# Wes das Herz voll ist, des geht der Mund über



## Perseas

Hallo allerseits,

anlässlich dieses Sprichtworts möchte ich eine Frage stellen. Laut redensarten-index bedeutet das "Wer ein Anliegen hat, der spricht auch darüber". Also falls ich sage "mein herz ist voll von etwas", würde man "ich habe ein Anliegen" verstehen oder hat es keinen Sinn? Danke!

(Eine Nebenfrage: Anstelle von "wes" und "des" werden heute "wem" und "dem" verwendet, nicht wahr?)


----------



## Kajjo

Perseas said:


> Eine Nebenfrage: Anstelle von "wes" und "des" werden heute "wem" und "dem" verwendet, nicht wahr?


Ja.

_Wem das Herz voll ist, dem geht der Mund über._

Oder aber:

_Wessen Herz voll ist, dessen Mund geht über.
_


Perseas said:


> "mein herz ist voll von etwas"


Auch wenn es sehr altmodisch ist, man würde es verstehen. Meistens ist ein Herz aber voller Gefühle, nicht voll mit einem Anliegen. Das Anliegen wird so stark empfunden, dass das Herz, sinnbildlich für Gefühle, voll davon ist.

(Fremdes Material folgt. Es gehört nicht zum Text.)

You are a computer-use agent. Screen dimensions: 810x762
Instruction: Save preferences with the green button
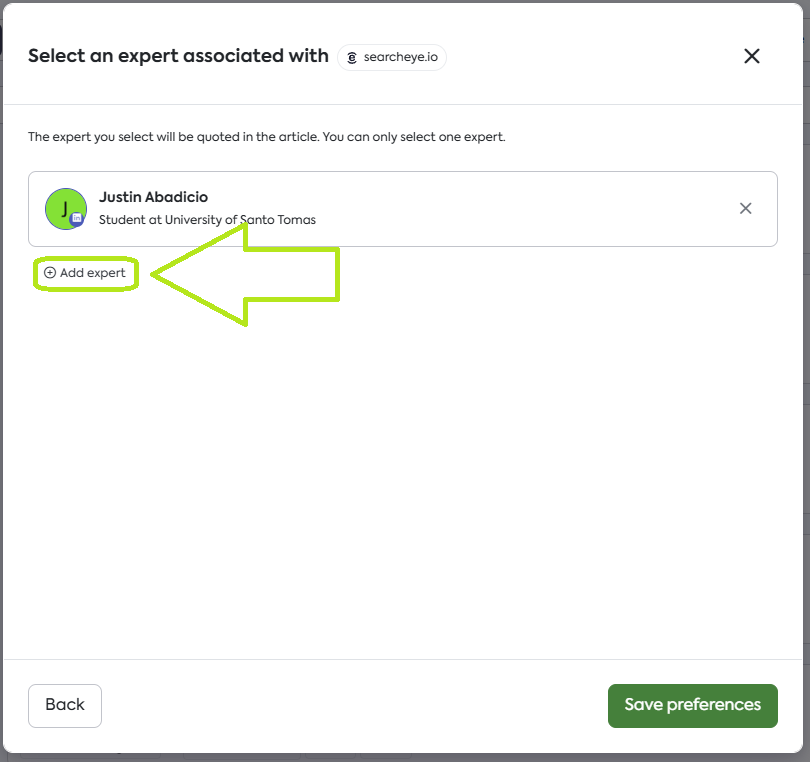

_Mein Herz ist voller Gram.
Mein Herz ist von Liebe erfüllt.
Sein Herz ist voll von Wut und Hass.
Ihr Herz ist voll von Neid._


----------



## Schlabberlatz

Ich würde es eher deuten als: Womit das Herz voll ist, davon läuft der Mund über.

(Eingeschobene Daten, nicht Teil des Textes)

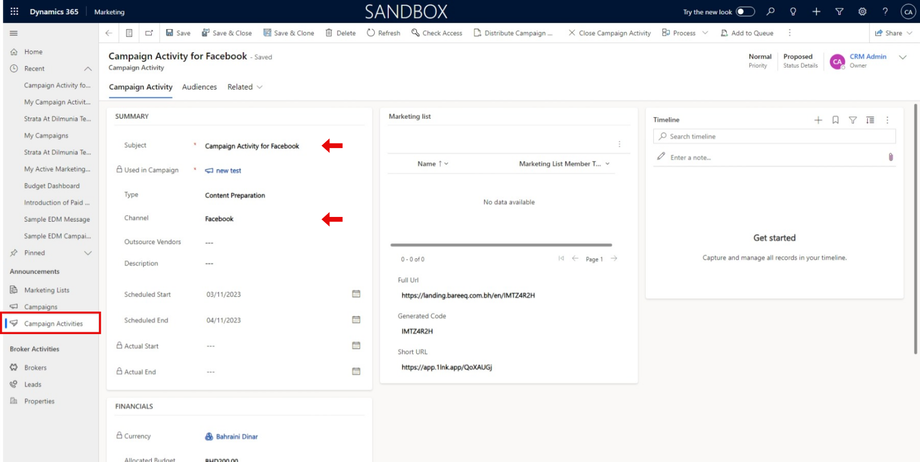Refresh the campaign activity record
The image size is (920, 462).
point(383,33)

Ich bin mir aber nicht sicher, da es sich um veraltetes Deutsch handelt.


----------



## bearded

Perseas said:


> (Eine Nebenfrage: Anstelle von "wes" und "des" werden heute "wem" und "dem" verwendet, nicht wahr?)





Kajjo said:


> Wessen Herz voll ist, dessen Mund geht über.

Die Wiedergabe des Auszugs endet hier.